### [Text provided]
What is the most secure seed for random number generation?

Question

What are the most secure sources of entropy to seed a random number generator? This question is language and platform independent and applies to any machine on a network. Ideally I'm looking for sources available to a machine in a cloud environment or server provided by a hosting company.

There are two important weaknesses to keep in mind. The use of time for sending a random number generator is a violation of CWE-337. The use of a small seed space would be a violation of CWE-339.

If you attach a geiger counter to your computer and pull the information from there, that would probably be the most random that is "commonly" available. — James Black
@Neil Butterworth Security in the sense of random number generation is always going to be a value that is difficult for the attacker to guess. — rook
@The Rock - So the server isn't generating the seed? Without more details this is a hard question to answer, as any passing of a seed will involve encrypting it with more than https, and then you have problems with key management. This is especially true for cloud computing, as you have to assume the sysadmins are not to be trusted. You may want to read "Programming Satan's Computer" to understand more about his: lambda-the-ultimate.org/node/3482 — James Black

Thomas Pornin Thomas Pornin · Accepted Answer · 2010-08-20T15:04:02

Here are a few thoughts. If you are impatient, skip to the conclusion, at the end.

1. What is a secure seed ?

Security is defined only relatively to an attack model. We want here a sequence of n bits, that has n bits of entropy with regards to the attacker: in plain words, that any of the possible 2ⁿ values for that sequence are equally probable from the attacker point of view.

This is a model which relates to the information available to the attacker. The application which generates and uses the seed (normally in a PRNG) knows the exact seed; whether the seed is "secure" is not an absolute property of the seed or even of the seed generation process. What matters is the amount of information that the attacker has about the generation process. This level of information varies widely depending on the situation; e.g. on a multi-user system (say Unix-like, with hardware-enforced separation of applications), precise timing of memory accesses can reveal information on how a nominally protected process reads memory. Even a remote attacker can obtain such information; this has been demonstrated (in lab conditions) on AES encryption (typical AES implementations use internal tables, with access patterns which depend on the key; the attacker forces cache misses and detects them through precise timing of responses of the server).

The seed lifetime must be taken into account. The seed is secure as long as it remains unknown to the attacker; this property must hold true afterwards. In particular, it shall not be possible to recover the seed from excerpts of the subsequent PRNG output. Ideally, even obtaining the complete PRNG state at some point should offer no clue as to whatever bits the PRNG produced beforehand.

The point I want to make here is that a seed is "secure" only if it is used in a context where it can remain secure, which more or less implies a cryptographically secure PRNG and some tamper-resistant storage. If such storage is available, then the most secure seed is the one that was generated once, a long time ago, and used in a secure PRNG hosted by tamper-resistant hardware.

Unfortunately, such hardware is expensive (it is called a HSM and costs a few hundreds or thousands of dollars), and that cost usually proves difficult to justify (a bad seed will not prevent a system from operating; this is the usual problem of untestability of security). Hence it is customary to go for "mostly software" solutions. Since software is not good at providing long-term confidential storage, the seed lifetime is arbitrarily shortened: a new seed is periodically obtained. In Fortuna, such reseeding is supposed to happen at least once every megabyte of generated pseudo-random data.

### [Objective A]
Replace "random number generator" with "PRNG" in the passage of the question about secure seeds that starts at the words "What are the" and stops after "violation of CWE-339.".
The text has no connection to the records.

(Word and element pointing records)
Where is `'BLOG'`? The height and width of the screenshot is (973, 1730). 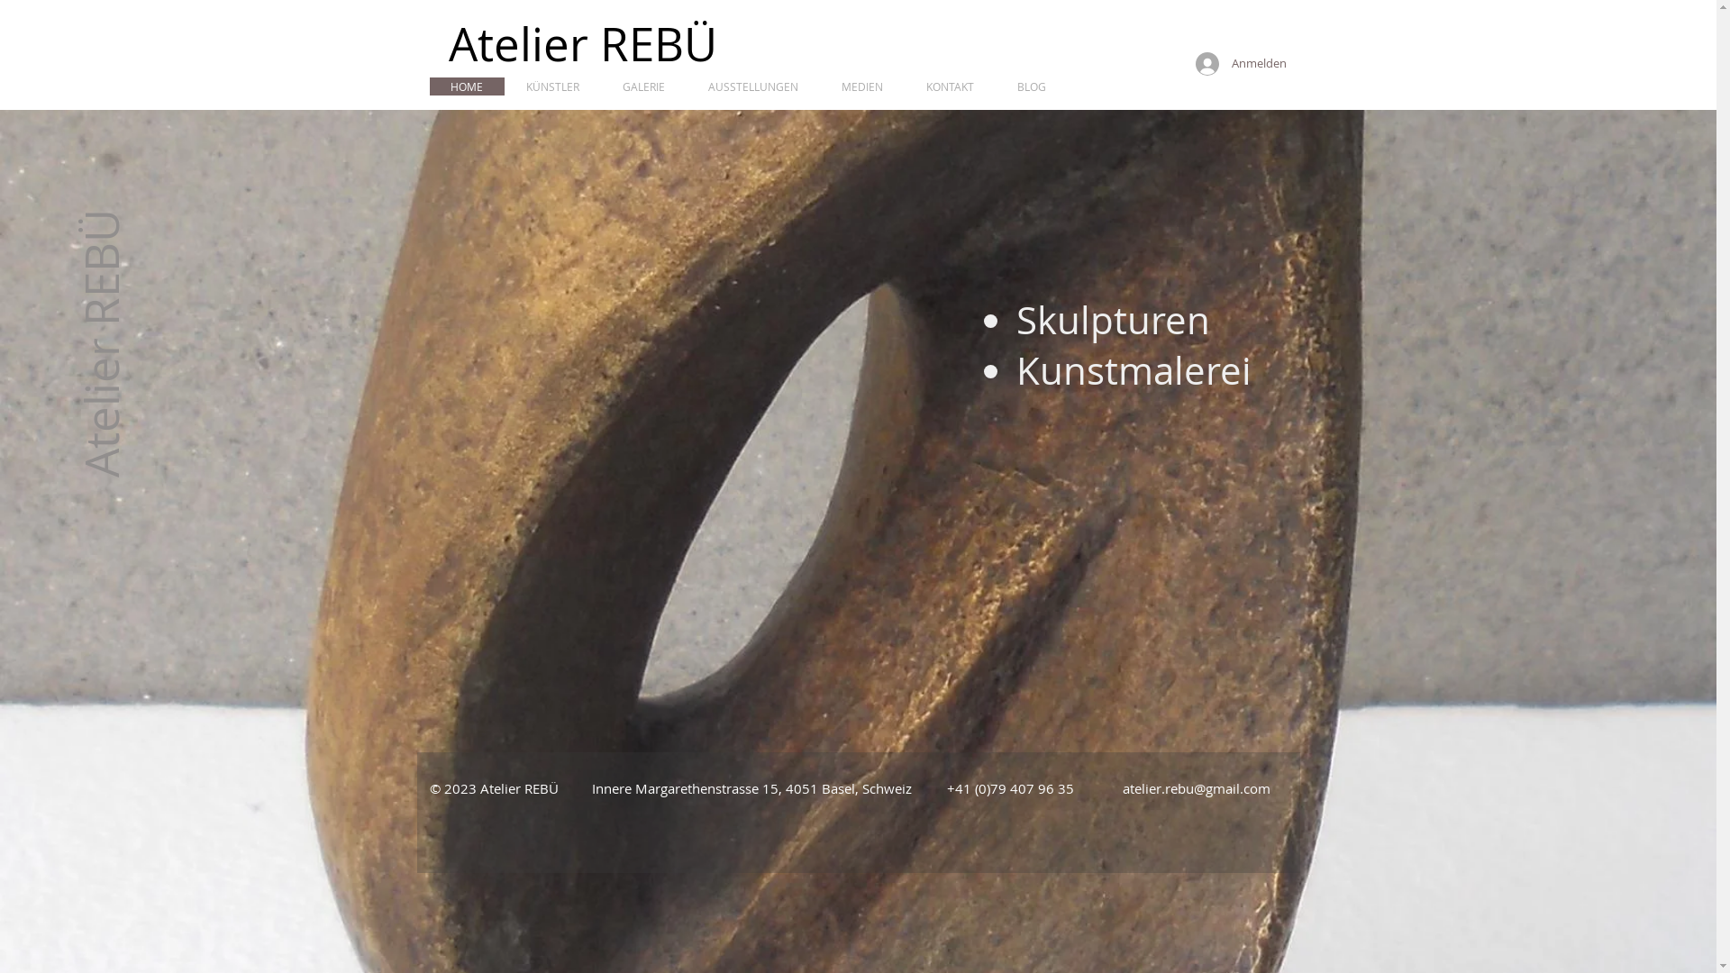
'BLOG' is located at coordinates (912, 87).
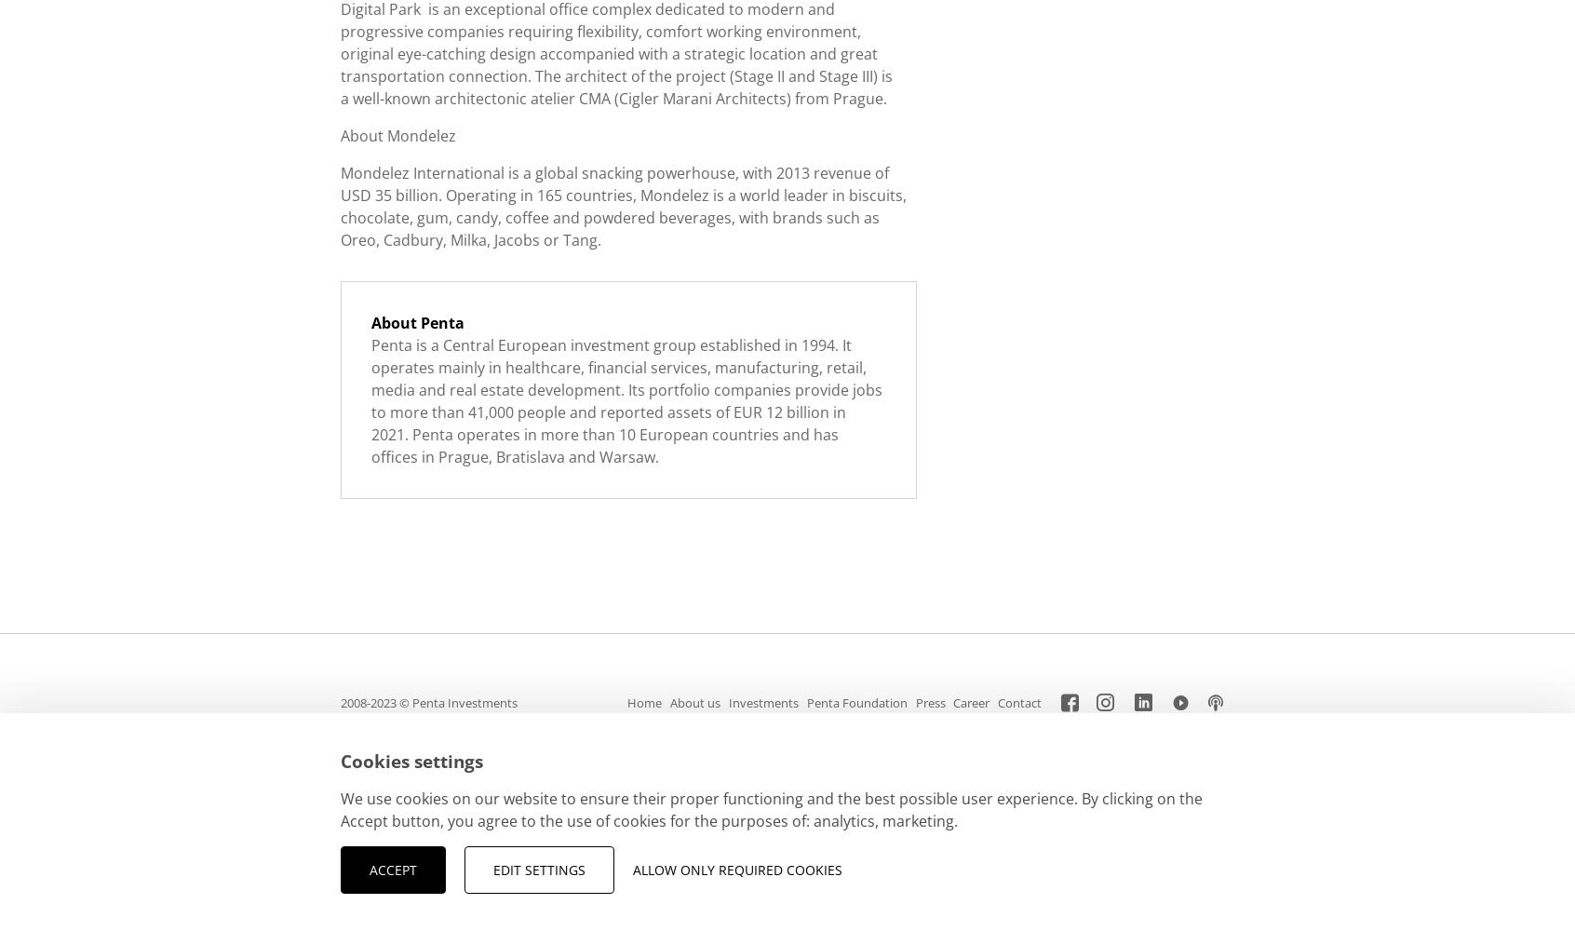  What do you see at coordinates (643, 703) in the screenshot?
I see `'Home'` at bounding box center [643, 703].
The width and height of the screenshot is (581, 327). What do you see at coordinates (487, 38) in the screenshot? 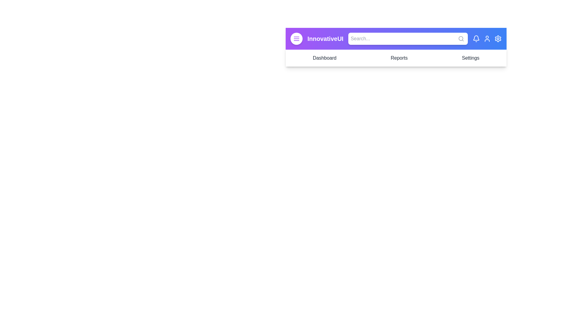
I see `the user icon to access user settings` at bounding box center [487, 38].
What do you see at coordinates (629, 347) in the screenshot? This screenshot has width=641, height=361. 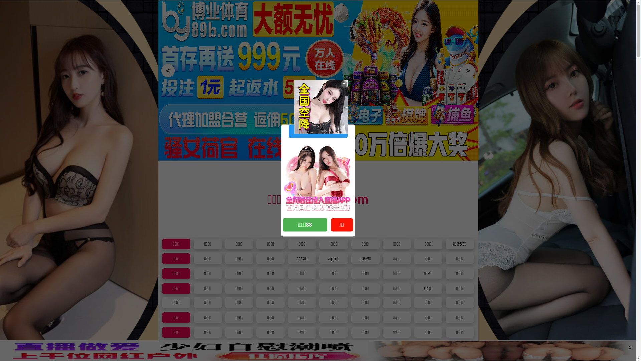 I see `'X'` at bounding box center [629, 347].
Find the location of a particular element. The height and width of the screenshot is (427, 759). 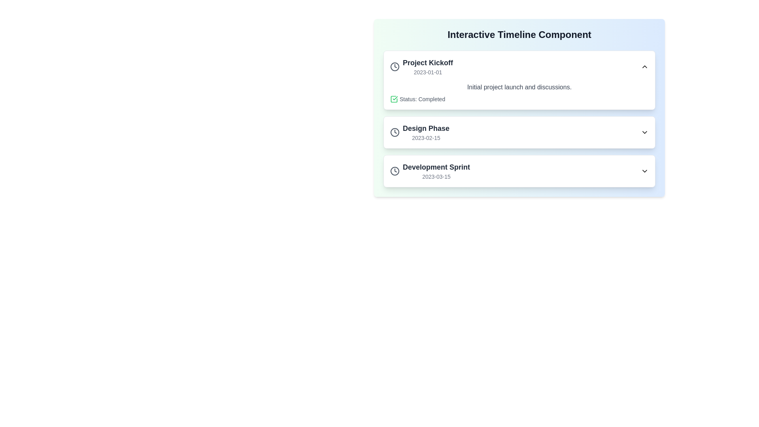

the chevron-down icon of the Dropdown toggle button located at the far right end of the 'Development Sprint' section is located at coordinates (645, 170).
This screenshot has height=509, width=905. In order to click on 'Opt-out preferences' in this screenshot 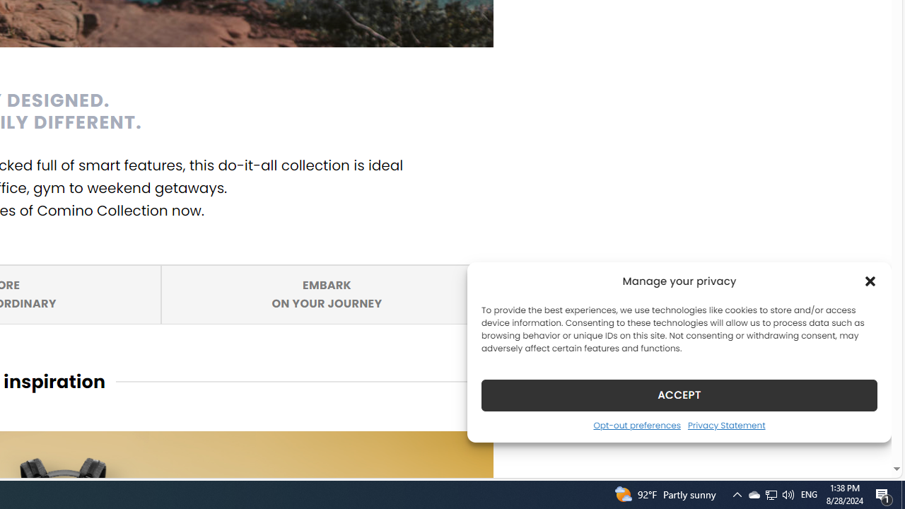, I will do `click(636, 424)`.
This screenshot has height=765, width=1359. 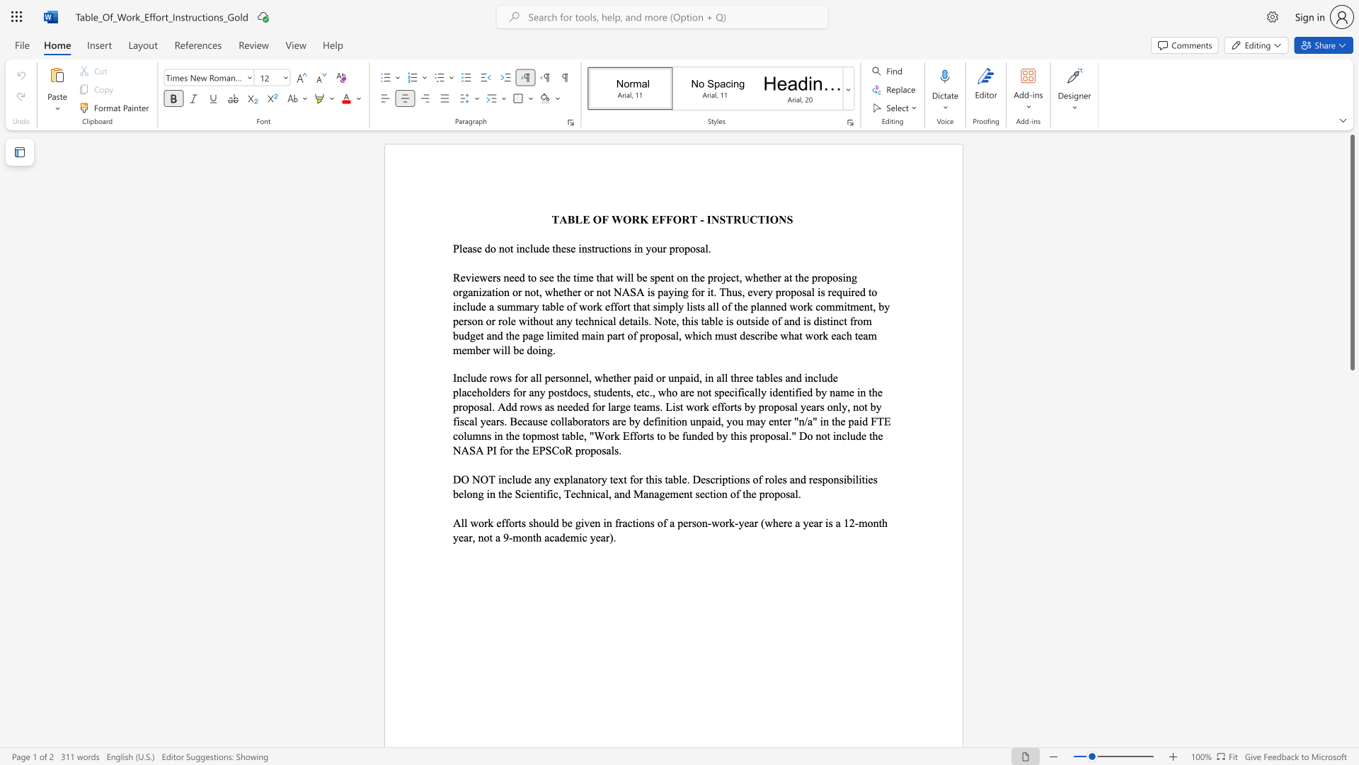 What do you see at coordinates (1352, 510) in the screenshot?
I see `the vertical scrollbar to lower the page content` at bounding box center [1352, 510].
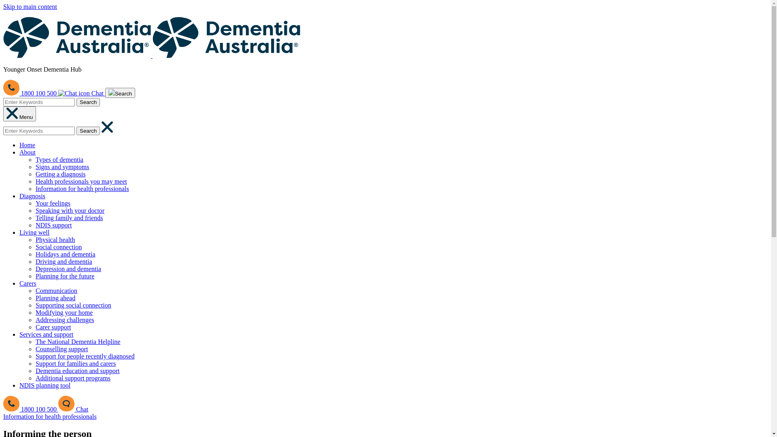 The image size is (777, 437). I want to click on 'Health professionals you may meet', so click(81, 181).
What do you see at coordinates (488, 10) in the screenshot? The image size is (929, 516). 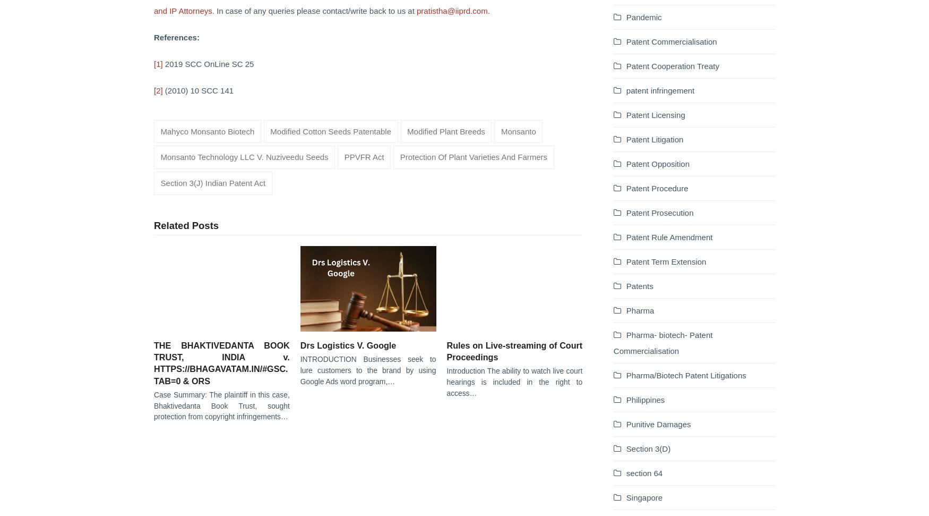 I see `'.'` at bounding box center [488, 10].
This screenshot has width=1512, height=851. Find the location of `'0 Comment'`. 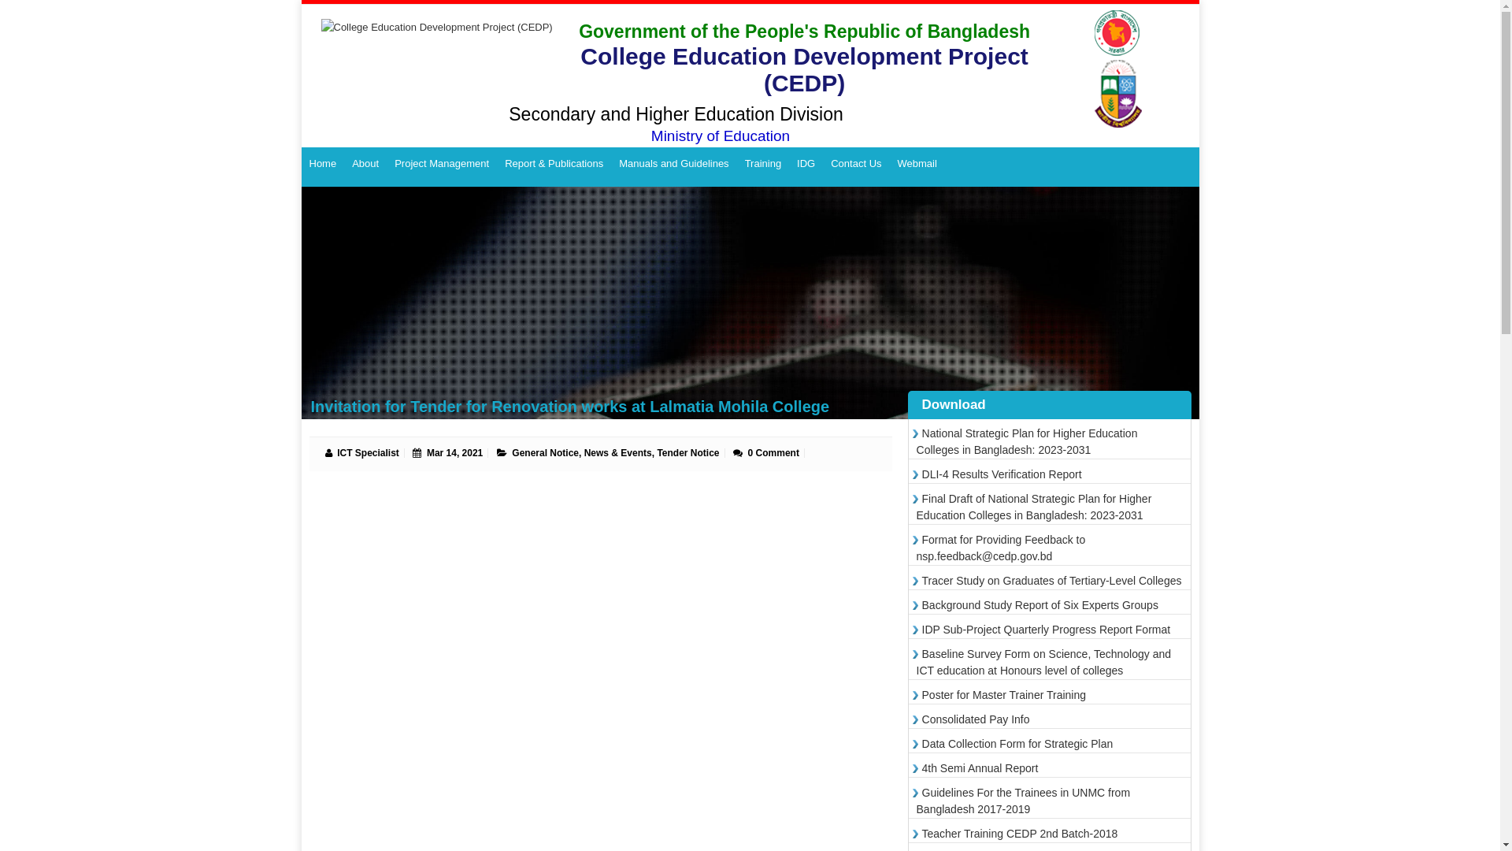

### [Objective B]
Put the records into a numbered list, starting with their first line and ending after the line that has "center [643, 703].". Skip blank lines and leave out the pictures.

### [Full answer A]
What are the most secure sources of entropy to seed a PRNG? This question is language and platform independent and applies to any machine on a network. Ideally I'm looking for sources available to a machine in a cloud environment or server provided by a hosting company.

There are two important weaknesses to keep in mind. The use of time for sending a PRNG is a violation of CWE-337. The use of a small seed space would be a violation of CWE-339.

### [Full answer B]
1. Where is `'BLOG'`? The height and width of the screenshot is (973, 1730). 
2. 'BLOG' is located at coordinates (912, 87).
3.   What do you see at coordinates (643, 703) in the screenshot?
4. I see `'Home'` at bounding box center [643, 703].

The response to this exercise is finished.